Minha relação com a fala se desenvolveu relativamente pouco, pois eu sempre me restringi a falar apenas com as pessoas eram minha audiência, pessoas que em tese já seriam capazes de entender minha escrita. Isso quer dizer que nossa conversa já se encontrava favorecida por conexões que encurtavam a necessidade de palavras, como geralmente acontecesse com amigos (ainda quero um dia escrever sobre isso). Desenvolver a fala significa desenvolver a capacidade de estabelecer conexões circunstanciais e de fazer ajustes dinâmicos, o melhoramento dessa capacidade implica uma desenvoltura que não se reduz a uma técnica (aliás, como a própria escrita) e tem efeito ético e político.
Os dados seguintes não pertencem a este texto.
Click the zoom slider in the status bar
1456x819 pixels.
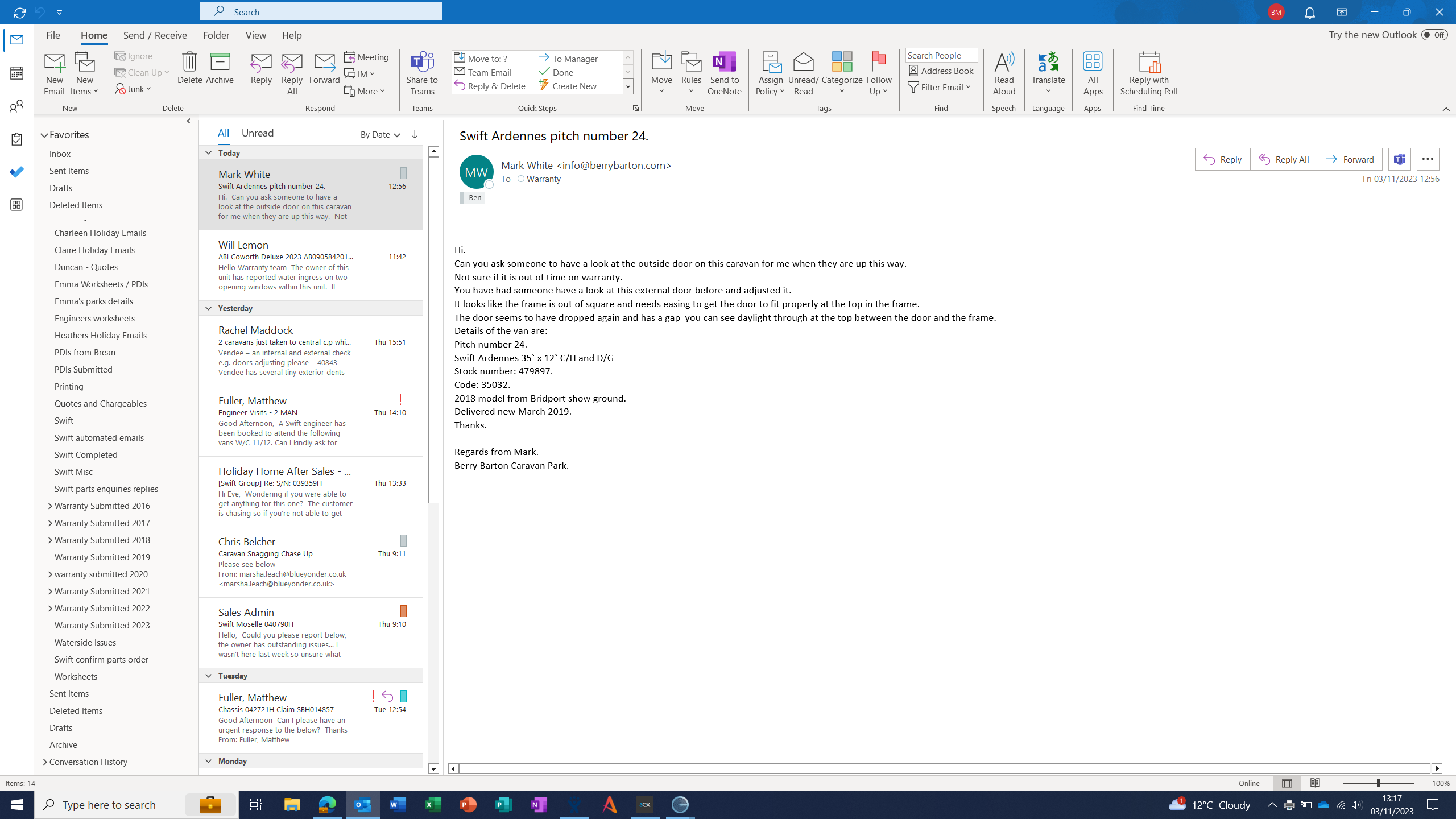(x=1378, y=783)
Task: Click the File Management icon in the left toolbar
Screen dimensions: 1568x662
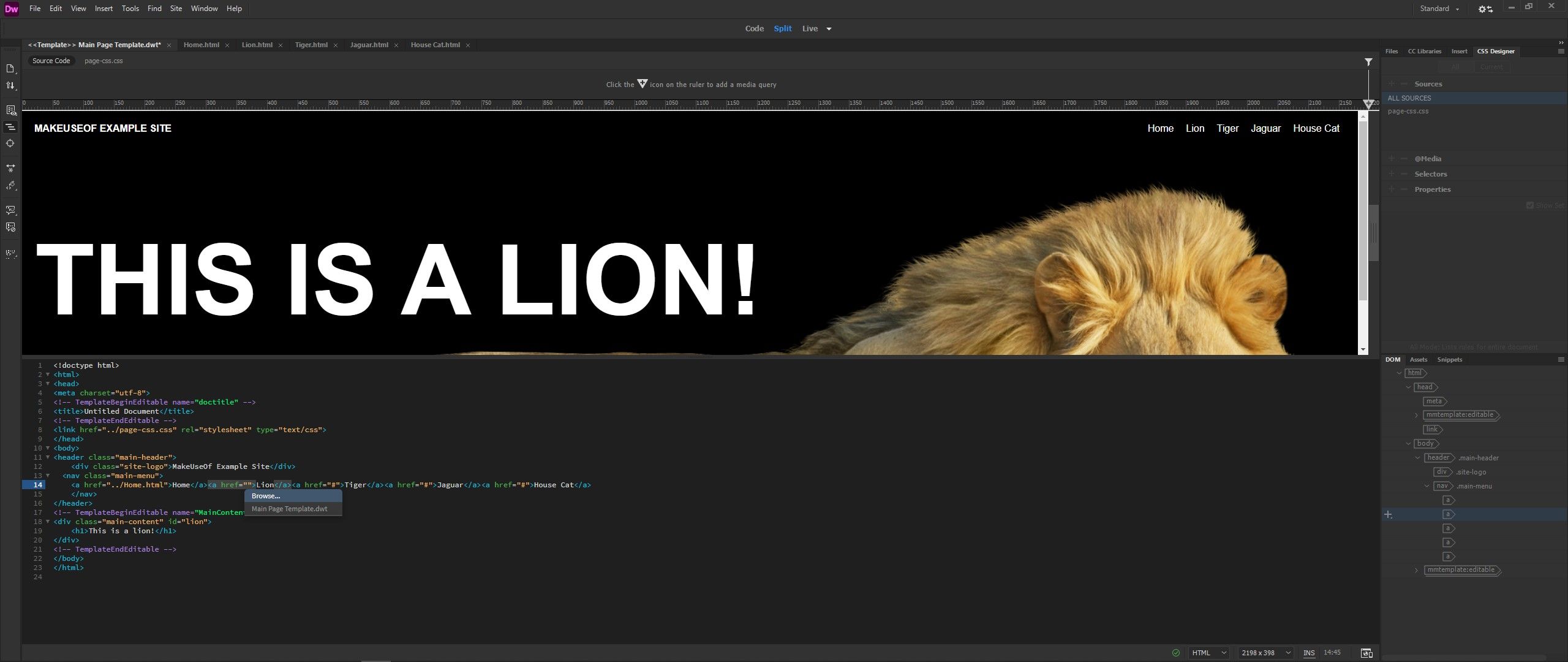Action: (11, 86)
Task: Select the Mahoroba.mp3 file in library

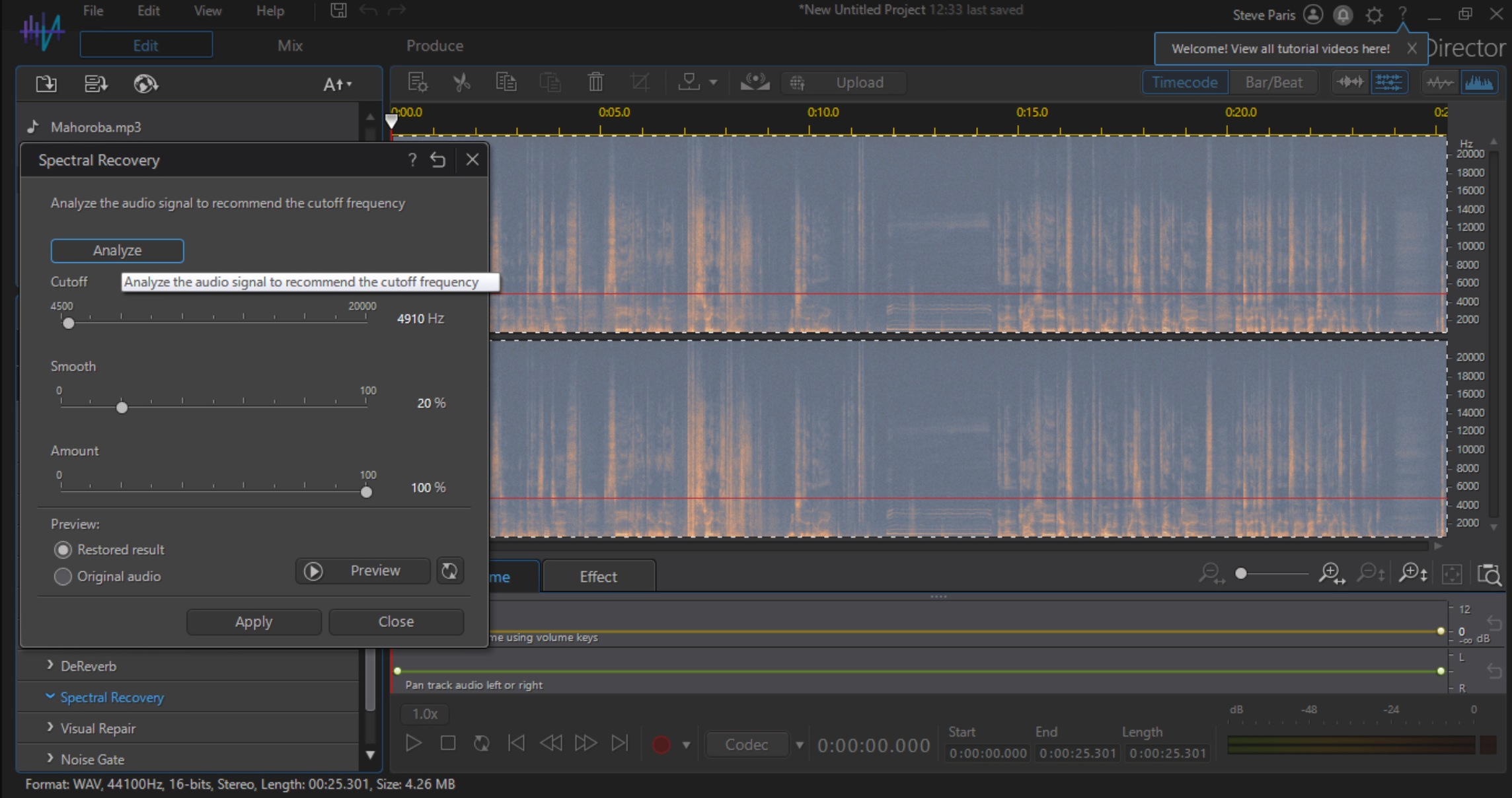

O destino se encarregou de criar circunstâncias que me levaram a encarar a necessidade de desenvolver, pelo menos um pouco, minha capacidade de falar fora da bolha. O efeito da fala é notoriamente distinto, porque perceptível. A escrita é uma experiência solitária e raramente constatamos seu efeito. A fala, ao contrário, exige algum tipo de presença e por isso com frequência tem efeito notório e imediato. A presença do espírito, para usar uma expressão conhecida e interessante, se manifesta mais perceptivelmente por meio da fala. Isso por si só já é um tremendo fato, e profundamente atrativo.
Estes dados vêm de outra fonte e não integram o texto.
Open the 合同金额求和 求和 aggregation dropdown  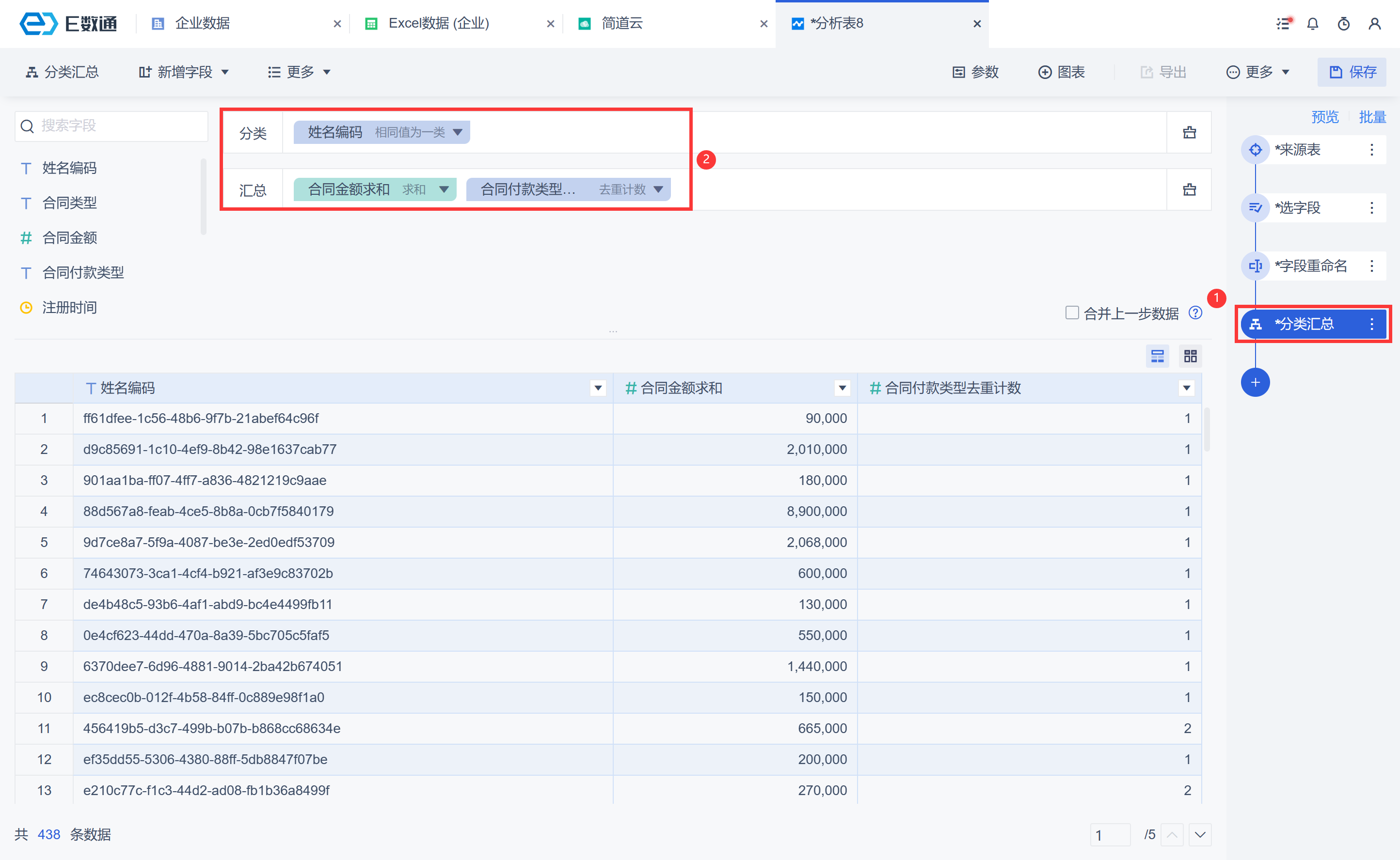(444, 189)
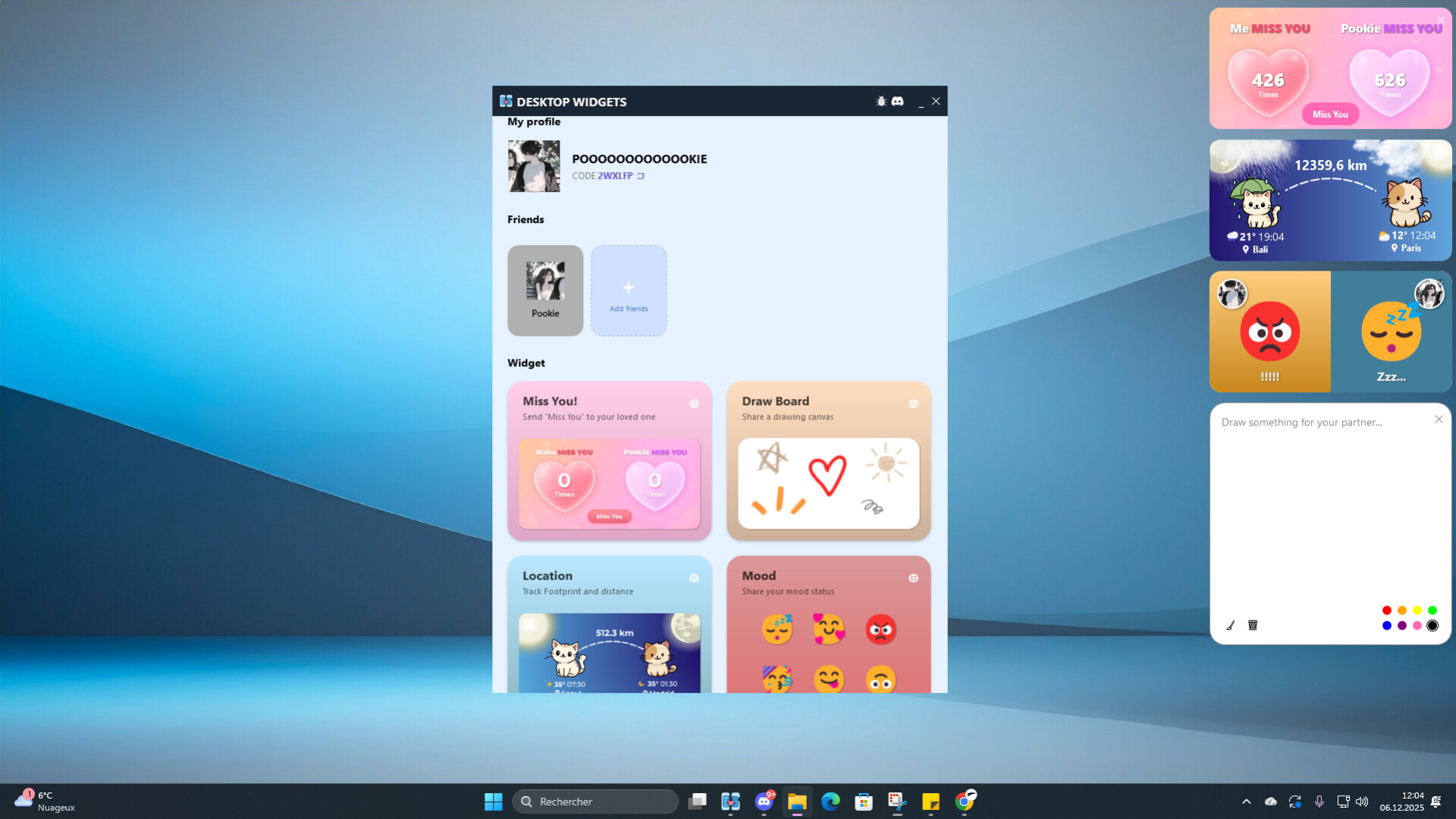Report a bug from the title bar

point(880,101)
Apesar de tudo isso, pra mim o maior desafio de desenvolver a fala é a completa aversão que eu sinto pela vulgaridade do desejo de falar. Na minha cabeça a vontade de falar está visceralmente associada a um intuito de chamar atenção tão comum e tão vazio que eu não consigo admitir esse desejo senão como expressão de um sentimento que eu não toleraria em mim. Depois de um tempo a escrita naturalmente se converte não apenas num hábito, mas numa necessidade, em algo que dá azo ao que nela há de terapêutico. Como admitir coisa semelhante a uma vontade de falar, quando me enoja as pessoas que vão pela rua matraqueando como se tudo que lhes saísse pela boca fosse pure gold? Como não sentir vergonha pelo desejo vaidoso e egocêntrico de sentir o holofotes apontados para si? Há muitos obstáculos postos para meu desejo de aperfeiçoar essa competência e o desafio de superá-los aponta para questões que foram sempre centrais para mim.
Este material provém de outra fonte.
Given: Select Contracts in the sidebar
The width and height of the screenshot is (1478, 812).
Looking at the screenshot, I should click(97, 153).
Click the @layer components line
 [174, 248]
A escrita tinha aparentemente uma vantagem (que não tem mais), ela podia funcionar como um horcrux, pois era um modo de gravar o espírito no texto. Por exemplo, nas páginas dos seus livros e escritos o espírito de Nietzsche vive, como Sauron vivia no Um anel, como Valdemort vivia nos horcrux (o que me leva a pensar, Tolkien inspirou J. K. Rowling?). Sua presença pode ser sentida. A oralidade, apesar de sua força, do seu caráter imensurável, tinha muitas limitações, que foram superadas depois que aprendemos a gravar em vídeo, e especialmente depois que entramos numa sociedade digital e construímos tecnologias de armazenamento como o Solid State Drive (SSD). O historiador da computação Paul Cerruzi tem uma seção só sobre Solid State Eletronics em seu livro, Computing, a concise history.